=== Given information ===

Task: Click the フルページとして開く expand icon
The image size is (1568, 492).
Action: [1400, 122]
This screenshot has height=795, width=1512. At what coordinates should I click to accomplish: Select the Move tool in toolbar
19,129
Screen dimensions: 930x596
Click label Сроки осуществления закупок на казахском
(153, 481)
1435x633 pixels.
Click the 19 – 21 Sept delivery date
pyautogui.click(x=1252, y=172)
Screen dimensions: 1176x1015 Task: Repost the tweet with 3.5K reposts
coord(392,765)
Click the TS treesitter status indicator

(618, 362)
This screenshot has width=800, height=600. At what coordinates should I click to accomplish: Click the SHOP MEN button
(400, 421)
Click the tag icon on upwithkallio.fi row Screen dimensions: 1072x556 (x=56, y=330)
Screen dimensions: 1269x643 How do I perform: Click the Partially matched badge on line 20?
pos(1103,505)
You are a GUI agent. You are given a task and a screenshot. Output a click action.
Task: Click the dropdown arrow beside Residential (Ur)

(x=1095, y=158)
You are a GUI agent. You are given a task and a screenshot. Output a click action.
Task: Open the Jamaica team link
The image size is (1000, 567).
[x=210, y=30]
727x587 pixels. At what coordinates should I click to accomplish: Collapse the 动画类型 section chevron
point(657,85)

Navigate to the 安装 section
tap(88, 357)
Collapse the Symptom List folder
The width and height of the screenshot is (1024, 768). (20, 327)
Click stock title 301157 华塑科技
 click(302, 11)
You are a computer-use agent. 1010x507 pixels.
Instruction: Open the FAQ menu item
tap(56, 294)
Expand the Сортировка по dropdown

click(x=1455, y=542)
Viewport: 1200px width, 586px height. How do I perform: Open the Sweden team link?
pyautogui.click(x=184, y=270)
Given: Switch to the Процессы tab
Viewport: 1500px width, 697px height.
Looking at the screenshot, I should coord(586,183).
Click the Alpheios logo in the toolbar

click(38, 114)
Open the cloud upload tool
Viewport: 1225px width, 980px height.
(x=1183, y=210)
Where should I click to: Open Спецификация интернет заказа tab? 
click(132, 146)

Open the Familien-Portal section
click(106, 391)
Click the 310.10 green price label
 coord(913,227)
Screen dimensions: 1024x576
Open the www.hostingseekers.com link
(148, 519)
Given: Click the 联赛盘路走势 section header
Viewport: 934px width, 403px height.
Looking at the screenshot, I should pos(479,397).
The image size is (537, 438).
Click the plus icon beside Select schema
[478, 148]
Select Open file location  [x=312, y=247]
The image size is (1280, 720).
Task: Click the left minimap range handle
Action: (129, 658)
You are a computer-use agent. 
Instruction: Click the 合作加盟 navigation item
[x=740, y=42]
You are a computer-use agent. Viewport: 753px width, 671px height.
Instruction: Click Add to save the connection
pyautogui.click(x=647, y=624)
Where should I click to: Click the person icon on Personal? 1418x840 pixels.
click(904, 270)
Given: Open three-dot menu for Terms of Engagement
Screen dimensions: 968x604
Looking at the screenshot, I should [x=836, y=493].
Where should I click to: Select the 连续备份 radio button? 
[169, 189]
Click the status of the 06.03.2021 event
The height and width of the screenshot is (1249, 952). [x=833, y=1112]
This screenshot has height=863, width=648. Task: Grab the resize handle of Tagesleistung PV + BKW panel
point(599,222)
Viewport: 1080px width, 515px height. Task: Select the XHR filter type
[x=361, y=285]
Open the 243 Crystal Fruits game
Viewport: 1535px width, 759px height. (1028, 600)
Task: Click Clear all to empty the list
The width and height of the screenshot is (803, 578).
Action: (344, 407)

===

Problem statement:
Would you restate the material word for word, leaving nothing out?

Task response:
Task: Click the フルページとして開く expand icon
The image size is (1568, 492).
Action: [1400, 122]
This screenshot has height=795, width=1512. At what coordinates should I click to accomplish: Select the Move tool in toolbar
19,129
Screen dimensions: 930x596
Click label Сроки осуществления закупок на казахском
(153, 481)
1435x633 pixels.
Click the 19 – 21 Sept delivery date
pyautogui.click(x=1252, y=172)
Screen dimensions: 1176x1015 Task: Repost the tweet with 3.5K reposts
coord(392,765)
Click the TS treesitter status indicator

(618, 362)
This screenshot has width=800, height=600. At what coordinates should I click to accomplish: Click the SHOP MEN button
(400, 421)
Click the tag icon on upwithkallio.fi row Screen dimensions: 1072x556 (x=56, y=330)
Screen dimensions: 1269x643 How do I perform: Click the Partially matched badge on line 20?
pos(1103,505)
You are a GUI agent. You are given a task and a screenshot. Output a click action.
Task: Click the dropdown arrow beside Residential (Ur)

(x=1095, y=158)
You are a GUI agent. You are given a task and a screenshot. Output a click action.
Task: Open the Jamaica team link
The image size is (1000, 567).
[x=210, y=30]
727x587 pixels. At what coordinates should I click to accomplish: Collapse the 动画类型 section chevron
point(657,85)

Navigate to the 安装 section
tap(88, 357)
Collapse the Symptom List folder
The width and height of the screenshot is (1024, 768). (20, 327)
Click stock title 301157 华塑科技
 click(302, 11)
You are a computer-use agent. 1010x507 pixels.
Instruction: Open the FAQ menu item
tap(56, 294)
Expand the Сортировка по dropdown

click(x=1455, y=542)
Viewport: 1200px width, 586px height. How do I perform: Open the Sweden team link?
pyautogui.click(x=184, y=270)
Given: Switch to the Процессы tab
Viewport: 1500px width, 697px height.
Looking at the screenshot, I should coord(586,183).
Click the Alpheios logo in the toolbar

click(38, 114)
Open the cloud upload tool
Viewport: 1225px width, 980px height.
(x=1183, y=210)
Where should I click to: Open Спецификация интернет заказа tab? 
click(132, 146)

Open the Familien-Portal section
click(106, 391)
Click the 310.10 green price label
 coord(913,227)
Screen dimensions: 1024x576
Open the www.hostingseekers.com link
(148, 519)
Given: Click the 联赛盘路走势 section header
Viewport: 934px width, 403px height.
Looking at the screenshot, I should pos(479,397).
The image size is (537, 438).
Click the plus icon beside Select schema
[478, 148]
Select Open file location  [x=312, y=247]
The image size is (1280, 720).
Task: Click the left minimap range handle
Action: (129, 658)
You are a computer-use agent. 
Instruction: Click the 合作加盟 navigation item
[x=740, y=42]
You are a computer-use agent. Viewport: 753px width, 671px height.
Instruction: Click Add to save the connection
pyautogui.click(x=647, y=624)
Where should I click to: Click the person icon on Personal? 1418x840 pixels.
click(904, 270)
Given: Open three-dot menu for Terms of Engagement
Screen dimensions: 968x604
Looking at the screenshot, I should [x=836, y=493].
Where should I click to: Select the 连续备份 radio button? 
[169, 189]
Click the status of the 06.03.2021 event
The height and width of the screenshot is (1249, 952). [x=833, y=1112]
This screenshot has height=863, width=648. Task: Grab the resize handle of Tagesleistung PV + BKW panel
point(599,222)
Viewport: 1080px width, 515px height. Task: Select the XHR filter type
[x=361, y=285]
Open the 243 Crystal Fruits game
Viewport: 1535px width, 759px height. (1028, 600)
Task: Click Clear all to empty the list
The width and height of the screenshot is (803, 578).
Action: (344, 407)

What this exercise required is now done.